My post was the 3rd floor balcony on the end of one of the many identical barracks buildings in that sector. All of the buildings were exactly the same: 3 stories tall, about 30 feet wide, and 150 feet in length.

The long sides of these buildings faced each other, and between them were “alleys” about 30 to 35 feet wide, for facilitation of vehicle traffic, if need be.

The night was very clear and cool, and I was grateful there was no wind. I was anxious for my duty to be over, and kept glancing at my watch to hurry the passage of time. This is what I was doing at exactly 03:11, when the silence of the night was shattered by the cry of “INCOMING!” from the sentry on the building to my left.

I swear I jumped about a foot! I took my eyes from the watch face, and saw him pointing frantically up at the sky at an angle of about 45 degrees above the horizon directly away from our position on the end of the buildings.

Then I saw what he meant. There, falling from the sky, making a noise that sounded like a loose sail flapping in a high wind, was a flaming orange ball of fire! And worst of all, it was headed directly at US!

My first thought was “Meteor!” and my second was “We’re going to die!”

At least it was going to be a quick death, because it was upon us in less than 3 seconds. I just stood there with my jaw dropped, and waited for the impact that was certain to come.

But it never did! At the height of about 10 feet above the ground, exactly half-way between the other sentry and I, it JUST STOPPED DEAD!

I thought “This must be what they mean when they say your whole life passes before your eyes just before you die.” But my life didn’t pass before my eyes. I was standing there looking down at the molten, boiling surface of a totally silent sphere approximately 18 to 20 feet in diameter, and it was beginning to move.

It is important to note that I felt no heat from the object at any time, and I could ascertain no “hot” smell whatsoever.

It didn’t start with a jerk, but smoothly picked up speed from a standstill until it was moving at the rate of about 5 feet per second on a perfectly horizontal flight- path between the barracks I was on, and the one on my left where the other sentry stood guard. It didn’t spin or rotate as it passed by me.

The top of the sphere was about waist-high and at a distance of less than 25 feet at its closest point.

It continued on this path until I could no longer see it, as the balcony wasn’t as wide as the building I was standing on. I did, however, continue to watch the glow from it reflect between the buildings for several more seconds, until it slowly dimmed into nothingness.

I never saw it ascend, but, as I explained, the building blocked my view.

When it was gone I checked the time: 03:11 and 40 seconds.

After a few seconds, I looked over at the other sentry and said “What should we do now?”

He looked back, shook his head as if he were trying to clear his thoughts, and said “Well, we sure as (expletive) aren’t going to report THAT!”

Being only 17 at the time, I went along with his advise. I think it’s time I told someone, so here it is.

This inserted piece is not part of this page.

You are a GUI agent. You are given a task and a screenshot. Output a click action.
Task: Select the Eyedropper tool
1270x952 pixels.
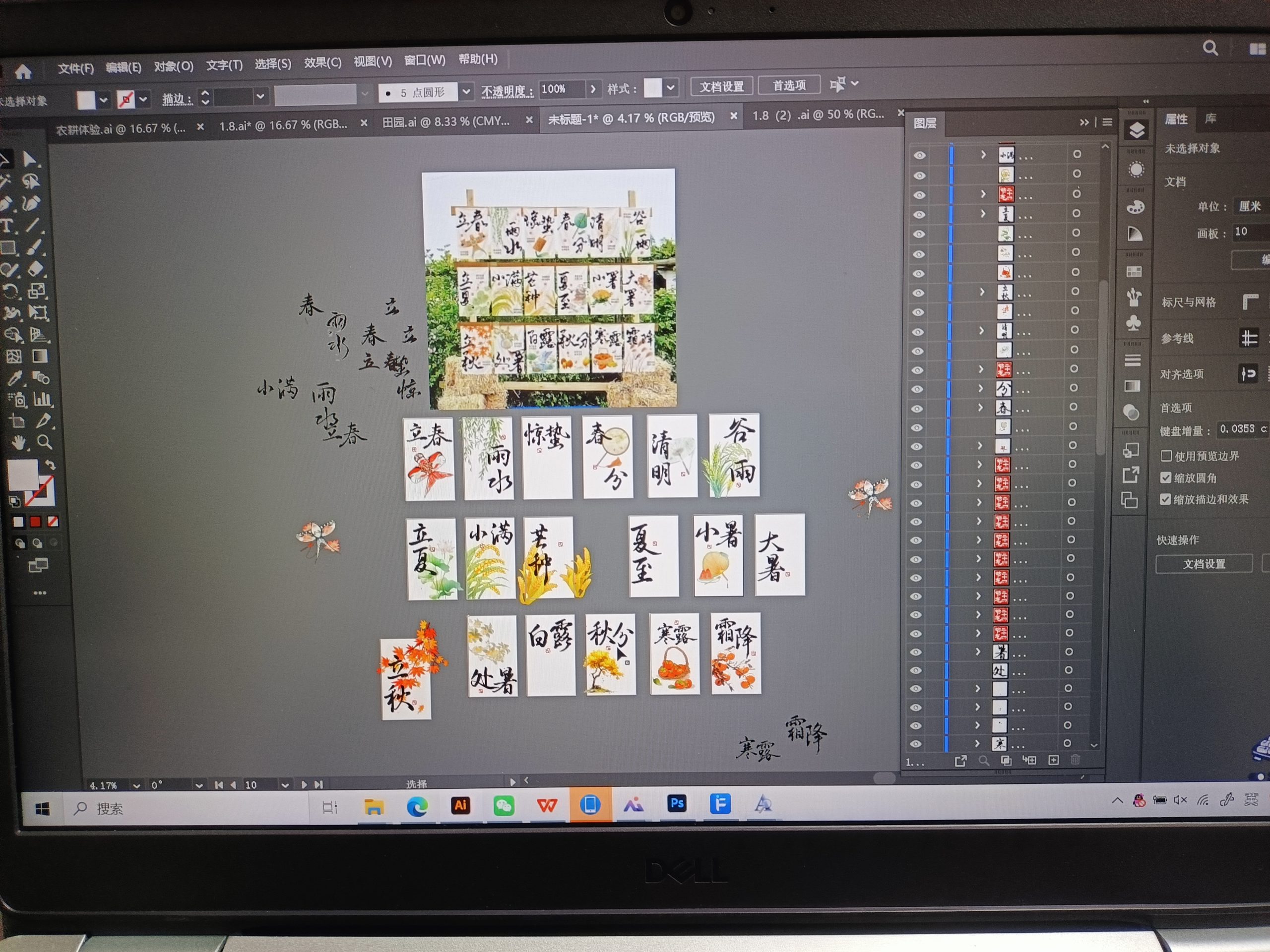14,378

I can still see the fireball when I close my eyes. I thought I would never see anything like it again in my life, but I was wrong!

Over 30 years later, just by chance, my brother asked me to give him my opinion on something strange that was on a video tape one of his customers had mailed him.

My brother is a master gunsmith, and the customer had sent him scenes shot at a “machine gun shoot” in Alabama.

There, about 2 minutes into the footage, the cameraman had turned his attention skyward as people around him were asking what that was “up there.”

My blood ran cold as the image came into focus. It still runs cold as I remember it, now.

There, hovering about 75 feet over the crowd, was the TWIN TO MY FIREBALL!

I am still trying to obtain the footage from him, but to no avail as yet.